"Now is not the time," a smirking California Gov. Gavin Newsom said at a campaign press conference with firefighter unions Tuesday, "to waste hundreds of millions of dollars on a recall effort that is nothing more than a partisan power grab."
Fortunately, that is not the governor's call to make. The 1911 recall provision in the California Constitution mentions nothing about canceling elections should they prove too costly; there are just signature requirements, after which the vote must be scheduled.
Yet that isn't stopping the Golden State's desiccated political class from letting the crocodile tears flow over government spending.
"Neither the state nor the counties should be stuck footing the bill for such an unnecessary election," California Assembly Speaker Anthony Rendon (D–Lakewood) told the Los Angeles Times. U.S. House Speaker Nancy Pelosi (D–Calif.), fresh off passing the $1.9 trillion American Rescue Plan, blasted Republicans for "wasting time and money." Mused Democratic strategist Darry Sragow, in an Associated Press article: "I'd say that framing it as a waste of money and waste of time probably is going to be pretty effective with swing voters who aren't sure what they're going to do about the recall."
What would a recall election cost? We don't know yet. The next step in the process is to see how many of the 1,626,042 valid petition signatories decide to withdraw their support of the recall between now and June 8; assuming that number isn't disqualifyingly high, the state's Department of Finance will issue a cost estimate, which will then be reviewed by the state legislature's budget committee. All that is expected to take place over the summer.
But that doesn't mean we can't get some scary numbers out ahead of time. At first, Newsom estimated the price tag on the special election at $81 million. Then his decidedly unsubtle supporters over at Stop the Republican Recall (sample line: "The recall is powered by a partisan, Republican coalition of national Republicans, anti-vaxxers, QAnon conspiracy theorists, anti-immigrant activists and Trump supporters") upped the ante.
"Instead of fighting COVID-19, Republicans are pulling a page from the Trump playbook and attacking Californians," the website alleged. "In fact, a Republican recall will cost the state $100 million – money that could be used to help vaccinate our communities."
Then, right as the recall signatures were being validated, the cost estimate was goosed by a multiplier of four from the California Association of Clerks and Election Officials (CACEO), a public sector lobbying group. "There is an urgency to this," CACEO President Donna Johnston told the Times. For her group, certainly—county election officials don't want to bear any extra costs, so they are lobbying the state government, which in fact is pretty flush in cash, but they are probably grumpy both about the recall and the unlikelihood of getting any federal COVID-relief dollars for a purely state exercise.

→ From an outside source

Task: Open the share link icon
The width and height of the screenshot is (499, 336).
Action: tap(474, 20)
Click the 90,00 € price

CACEO arrived at its self-interested $400 million figure by assuming "the same [COVID] protocols and mandates as November," Johnston told CapRadio, meaning mailed ballots, protective gear for election workers, large venues for social distancing, and so on. Such measures helped make the November 2020 election the most expensive in California history, at an estimated $292 million. One would hope that the proliferation of the vaccine and the diminishment of the pandemic would lead to some relaxation of cost-inducing precautions, but it's not as though Sacramento has been particularly nimble in adapting to COVID science.

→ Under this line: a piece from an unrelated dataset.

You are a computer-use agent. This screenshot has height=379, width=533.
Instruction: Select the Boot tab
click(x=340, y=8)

At any rate, the concern over cost is an argument best applied in three areas: 1) examining and reforming the standard provision of elections; 2) questioning in particular the pandemic-induced requirements of 2020; and 3) trying to convince voters not to sign the recall petition in the first place. Sure, it's hard to take seriously the fiscal conservatism of a political class that has produced a multi-billion-dollar high-speed train to nowhere, but at least it's an argument. Unlike bitching about the cost of an election that is constitutionally required to take place.
At some point, particularly if (as polls currently indicate) Newsom survives the recall, you will likely start to see more calls to change the California Constitution, in order to make it harder for those nasty Republicans to discomfort Democratic incompetents every 18 years or so.
"Think of all of the good you could do with this money," Loyola Marymount University law professor Jessica Levinson told the A.P., cutting to the chase. "But it also makes sense not to use taxpayer funds on this anyway."
California Democrats, having long since won 100 percent of elected statewide offices and two-thirds of the legislature, are no longer so keen on certain Progressive Era electoral remedies. Even though the recall mechanism has only made it to the ballot 10 times in 110 years, Dems this legislative session "have introduced several bills that would make it harder to recall elected officials in the state."
So enjoy the last remaining check on Democratic misgovernance while you still can, California voters. You'll miss the circus when it's outlawed. After which you'll never hear about the perils of costly government again.